Rows showing where targets appear:

☆ ☆ ☆

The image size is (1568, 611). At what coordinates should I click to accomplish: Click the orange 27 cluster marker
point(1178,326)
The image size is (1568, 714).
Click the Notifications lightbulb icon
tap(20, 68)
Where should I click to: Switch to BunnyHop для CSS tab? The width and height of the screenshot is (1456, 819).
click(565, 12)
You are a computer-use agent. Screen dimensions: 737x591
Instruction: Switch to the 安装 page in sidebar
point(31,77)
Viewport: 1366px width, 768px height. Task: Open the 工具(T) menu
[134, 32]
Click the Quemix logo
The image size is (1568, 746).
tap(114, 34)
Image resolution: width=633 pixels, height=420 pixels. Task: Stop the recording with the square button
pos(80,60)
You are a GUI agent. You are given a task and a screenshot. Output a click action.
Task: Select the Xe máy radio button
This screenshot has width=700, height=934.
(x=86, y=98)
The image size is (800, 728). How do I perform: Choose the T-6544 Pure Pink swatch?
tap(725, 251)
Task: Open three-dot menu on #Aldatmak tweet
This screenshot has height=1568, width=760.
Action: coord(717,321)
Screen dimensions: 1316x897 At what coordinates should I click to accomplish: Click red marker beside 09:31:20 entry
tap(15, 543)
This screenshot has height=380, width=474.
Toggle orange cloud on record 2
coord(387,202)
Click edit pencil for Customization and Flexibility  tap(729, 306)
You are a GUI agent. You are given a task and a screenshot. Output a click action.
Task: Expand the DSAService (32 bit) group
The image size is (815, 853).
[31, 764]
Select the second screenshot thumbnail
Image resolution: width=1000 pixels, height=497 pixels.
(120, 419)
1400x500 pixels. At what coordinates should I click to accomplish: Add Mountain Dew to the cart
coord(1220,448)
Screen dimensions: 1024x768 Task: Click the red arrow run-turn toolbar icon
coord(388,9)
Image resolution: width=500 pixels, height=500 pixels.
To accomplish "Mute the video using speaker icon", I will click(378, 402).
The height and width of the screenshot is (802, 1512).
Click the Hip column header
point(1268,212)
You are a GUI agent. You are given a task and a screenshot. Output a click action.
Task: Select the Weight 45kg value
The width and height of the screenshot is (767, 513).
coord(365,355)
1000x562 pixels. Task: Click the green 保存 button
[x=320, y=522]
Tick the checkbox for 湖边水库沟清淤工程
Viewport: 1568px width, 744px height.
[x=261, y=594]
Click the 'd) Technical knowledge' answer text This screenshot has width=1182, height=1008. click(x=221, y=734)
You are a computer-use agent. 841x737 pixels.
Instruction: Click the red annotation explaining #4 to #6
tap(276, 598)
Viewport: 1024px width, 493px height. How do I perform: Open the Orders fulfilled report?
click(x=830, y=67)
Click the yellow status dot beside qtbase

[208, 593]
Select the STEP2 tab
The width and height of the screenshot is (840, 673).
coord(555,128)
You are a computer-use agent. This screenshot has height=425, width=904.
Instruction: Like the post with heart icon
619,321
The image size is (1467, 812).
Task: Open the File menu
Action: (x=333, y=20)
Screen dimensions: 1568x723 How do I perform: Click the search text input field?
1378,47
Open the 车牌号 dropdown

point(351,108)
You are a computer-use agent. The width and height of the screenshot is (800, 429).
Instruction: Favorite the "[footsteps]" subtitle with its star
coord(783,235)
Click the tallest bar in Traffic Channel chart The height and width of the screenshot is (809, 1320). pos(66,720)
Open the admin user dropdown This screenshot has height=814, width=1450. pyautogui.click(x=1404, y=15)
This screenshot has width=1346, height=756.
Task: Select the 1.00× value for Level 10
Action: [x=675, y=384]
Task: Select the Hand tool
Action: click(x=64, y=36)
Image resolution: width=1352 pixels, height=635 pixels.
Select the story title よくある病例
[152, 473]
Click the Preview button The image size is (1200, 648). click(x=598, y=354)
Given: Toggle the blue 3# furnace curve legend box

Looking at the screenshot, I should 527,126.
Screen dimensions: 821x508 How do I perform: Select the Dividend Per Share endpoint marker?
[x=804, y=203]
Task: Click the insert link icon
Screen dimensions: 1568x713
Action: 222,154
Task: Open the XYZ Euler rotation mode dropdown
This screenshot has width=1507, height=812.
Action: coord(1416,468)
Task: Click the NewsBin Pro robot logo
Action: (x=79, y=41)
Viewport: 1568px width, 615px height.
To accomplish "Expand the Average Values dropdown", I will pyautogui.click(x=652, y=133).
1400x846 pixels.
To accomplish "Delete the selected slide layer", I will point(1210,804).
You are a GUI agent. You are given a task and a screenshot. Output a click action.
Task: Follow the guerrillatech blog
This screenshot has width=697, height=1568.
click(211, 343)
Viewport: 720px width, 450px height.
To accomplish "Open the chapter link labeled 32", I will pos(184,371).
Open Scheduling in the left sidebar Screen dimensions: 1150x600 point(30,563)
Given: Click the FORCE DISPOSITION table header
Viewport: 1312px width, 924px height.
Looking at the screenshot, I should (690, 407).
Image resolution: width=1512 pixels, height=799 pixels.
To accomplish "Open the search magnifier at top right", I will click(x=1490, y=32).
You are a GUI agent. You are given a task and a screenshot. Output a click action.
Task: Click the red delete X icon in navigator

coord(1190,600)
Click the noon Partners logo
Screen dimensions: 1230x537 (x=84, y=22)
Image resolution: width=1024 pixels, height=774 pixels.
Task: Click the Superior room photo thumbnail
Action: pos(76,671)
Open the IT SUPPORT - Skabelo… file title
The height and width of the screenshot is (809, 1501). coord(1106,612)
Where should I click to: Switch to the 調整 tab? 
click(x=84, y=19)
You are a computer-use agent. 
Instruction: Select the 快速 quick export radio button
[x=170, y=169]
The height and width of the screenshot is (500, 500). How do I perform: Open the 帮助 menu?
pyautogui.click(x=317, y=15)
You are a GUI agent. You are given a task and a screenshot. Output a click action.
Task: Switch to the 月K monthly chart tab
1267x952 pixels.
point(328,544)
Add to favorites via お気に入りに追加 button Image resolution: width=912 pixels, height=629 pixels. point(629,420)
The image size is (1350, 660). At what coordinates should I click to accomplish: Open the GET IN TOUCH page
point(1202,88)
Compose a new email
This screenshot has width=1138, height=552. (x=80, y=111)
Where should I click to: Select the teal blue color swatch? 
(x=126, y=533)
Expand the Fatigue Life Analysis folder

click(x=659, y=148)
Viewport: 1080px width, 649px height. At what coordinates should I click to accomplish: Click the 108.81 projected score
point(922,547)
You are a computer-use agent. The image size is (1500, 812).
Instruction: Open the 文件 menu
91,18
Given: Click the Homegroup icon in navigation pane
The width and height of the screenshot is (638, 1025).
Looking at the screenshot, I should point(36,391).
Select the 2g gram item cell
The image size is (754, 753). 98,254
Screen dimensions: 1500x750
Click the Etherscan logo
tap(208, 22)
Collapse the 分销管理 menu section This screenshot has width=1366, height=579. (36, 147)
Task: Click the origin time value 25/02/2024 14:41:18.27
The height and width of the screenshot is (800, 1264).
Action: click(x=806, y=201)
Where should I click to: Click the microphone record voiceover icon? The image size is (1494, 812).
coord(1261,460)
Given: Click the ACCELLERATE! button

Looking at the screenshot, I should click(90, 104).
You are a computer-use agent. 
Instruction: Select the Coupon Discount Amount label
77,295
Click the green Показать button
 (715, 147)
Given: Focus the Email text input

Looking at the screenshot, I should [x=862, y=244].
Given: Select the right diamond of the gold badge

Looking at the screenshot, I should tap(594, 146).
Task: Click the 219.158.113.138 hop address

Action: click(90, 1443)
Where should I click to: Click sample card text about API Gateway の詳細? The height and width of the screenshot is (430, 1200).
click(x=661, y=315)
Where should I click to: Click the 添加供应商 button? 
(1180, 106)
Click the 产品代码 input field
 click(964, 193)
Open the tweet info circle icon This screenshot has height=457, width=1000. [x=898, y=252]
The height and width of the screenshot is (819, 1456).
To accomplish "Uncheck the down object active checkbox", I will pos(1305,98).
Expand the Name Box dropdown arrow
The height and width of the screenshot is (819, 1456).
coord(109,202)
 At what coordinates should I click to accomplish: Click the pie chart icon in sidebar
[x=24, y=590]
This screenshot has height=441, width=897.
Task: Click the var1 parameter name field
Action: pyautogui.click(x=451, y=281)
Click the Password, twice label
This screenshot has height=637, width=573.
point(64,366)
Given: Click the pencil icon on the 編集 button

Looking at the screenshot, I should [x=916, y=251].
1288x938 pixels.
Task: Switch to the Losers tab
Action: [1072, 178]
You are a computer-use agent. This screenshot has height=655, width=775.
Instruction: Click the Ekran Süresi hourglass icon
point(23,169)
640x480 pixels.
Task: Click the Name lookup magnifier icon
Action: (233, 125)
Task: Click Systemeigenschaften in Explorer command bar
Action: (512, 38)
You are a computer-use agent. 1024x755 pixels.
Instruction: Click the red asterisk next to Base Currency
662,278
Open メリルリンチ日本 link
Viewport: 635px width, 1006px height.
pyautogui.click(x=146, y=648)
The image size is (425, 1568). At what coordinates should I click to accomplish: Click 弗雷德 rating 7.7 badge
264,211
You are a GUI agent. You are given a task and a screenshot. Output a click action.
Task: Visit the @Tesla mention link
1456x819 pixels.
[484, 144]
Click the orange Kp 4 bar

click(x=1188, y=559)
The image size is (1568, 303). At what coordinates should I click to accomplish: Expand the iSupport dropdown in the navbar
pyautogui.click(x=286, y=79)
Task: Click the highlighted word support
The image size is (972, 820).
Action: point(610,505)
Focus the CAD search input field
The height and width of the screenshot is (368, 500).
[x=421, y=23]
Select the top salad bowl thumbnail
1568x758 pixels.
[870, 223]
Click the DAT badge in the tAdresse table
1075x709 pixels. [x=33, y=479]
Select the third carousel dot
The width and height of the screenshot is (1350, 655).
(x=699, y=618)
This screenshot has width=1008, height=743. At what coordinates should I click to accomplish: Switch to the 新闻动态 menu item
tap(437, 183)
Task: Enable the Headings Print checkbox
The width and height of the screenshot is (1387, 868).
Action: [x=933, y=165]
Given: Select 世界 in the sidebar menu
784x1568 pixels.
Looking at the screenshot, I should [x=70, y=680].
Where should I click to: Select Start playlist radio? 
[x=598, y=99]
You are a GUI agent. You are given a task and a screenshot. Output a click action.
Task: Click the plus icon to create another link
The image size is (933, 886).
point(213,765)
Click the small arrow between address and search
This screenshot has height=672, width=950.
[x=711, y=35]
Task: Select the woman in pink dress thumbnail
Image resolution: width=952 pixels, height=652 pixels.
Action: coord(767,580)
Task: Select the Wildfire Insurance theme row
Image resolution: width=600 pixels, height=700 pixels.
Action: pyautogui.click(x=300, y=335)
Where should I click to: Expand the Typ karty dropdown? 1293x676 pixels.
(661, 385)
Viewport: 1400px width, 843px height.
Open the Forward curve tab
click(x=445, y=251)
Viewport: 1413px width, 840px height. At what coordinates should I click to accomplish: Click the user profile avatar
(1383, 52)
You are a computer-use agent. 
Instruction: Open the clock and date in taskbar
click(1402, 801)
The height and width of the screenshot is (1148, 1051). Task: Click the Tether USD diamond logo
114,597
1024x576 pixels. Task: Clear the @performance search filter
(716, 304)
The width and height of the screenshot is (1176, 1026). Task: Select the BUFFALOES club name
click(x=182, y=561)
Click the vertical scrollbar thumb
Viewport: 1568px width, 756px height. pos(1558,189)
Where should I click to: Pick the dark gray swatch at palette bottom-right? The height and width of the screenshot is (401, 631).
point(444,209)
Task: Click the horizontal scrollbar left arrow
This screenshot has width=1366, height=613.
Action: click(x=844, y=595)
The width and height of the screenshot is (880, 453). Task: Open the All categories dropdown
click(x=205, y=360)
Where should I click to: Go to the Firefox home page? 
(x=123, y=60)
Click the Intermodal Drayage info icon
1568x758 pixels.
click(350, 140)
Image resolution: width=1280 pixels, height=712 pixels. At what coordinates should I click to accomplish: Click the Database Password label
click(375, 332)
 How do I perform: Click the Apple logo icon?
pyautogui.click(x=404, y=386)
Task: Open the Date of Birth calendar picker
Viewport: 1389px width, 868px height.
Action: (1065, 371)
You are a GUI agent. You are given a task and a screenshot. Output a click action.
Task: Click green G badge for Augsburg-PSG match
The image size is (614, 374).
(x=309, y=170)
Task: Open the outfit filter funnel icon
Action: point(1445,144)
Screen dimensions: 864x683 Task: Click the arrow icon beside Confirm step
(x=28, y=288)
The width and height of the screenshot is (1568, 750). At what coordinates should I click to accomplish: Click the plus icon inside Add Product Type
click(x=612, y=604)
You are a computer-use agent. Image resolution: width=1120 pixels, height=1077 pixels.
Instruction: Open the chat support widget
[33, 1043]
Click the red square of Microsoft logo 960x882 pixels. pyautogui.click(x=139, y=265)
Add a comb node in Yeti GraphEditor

☆ ☆ ☆

Instruction:
Retype the data above verbatim, starting with the line that contains "At what coordinates should I click to accomplish: Click the pie" and continuing through the line that contains "Action: [1072, 178]".

Expected output:
 At what coordinates should I click to accomplish: Click the pie chart icon in sidebar
[x=24, y=590]
This screenshot has height=441, width=897.
Task: Click the var1 parameter name field
Action: pyautogui.click(x=451, y=281)
Click the Password, twice label
This screenshot has height=637, width=573.
point(64,366)
Given: Click the pencil icon on the 編集 button

Looking at the screenshot, I should [x=916, y=251].
1288x938 pixels.
Task: Switch to the Losers tab
Action: [1072, 178]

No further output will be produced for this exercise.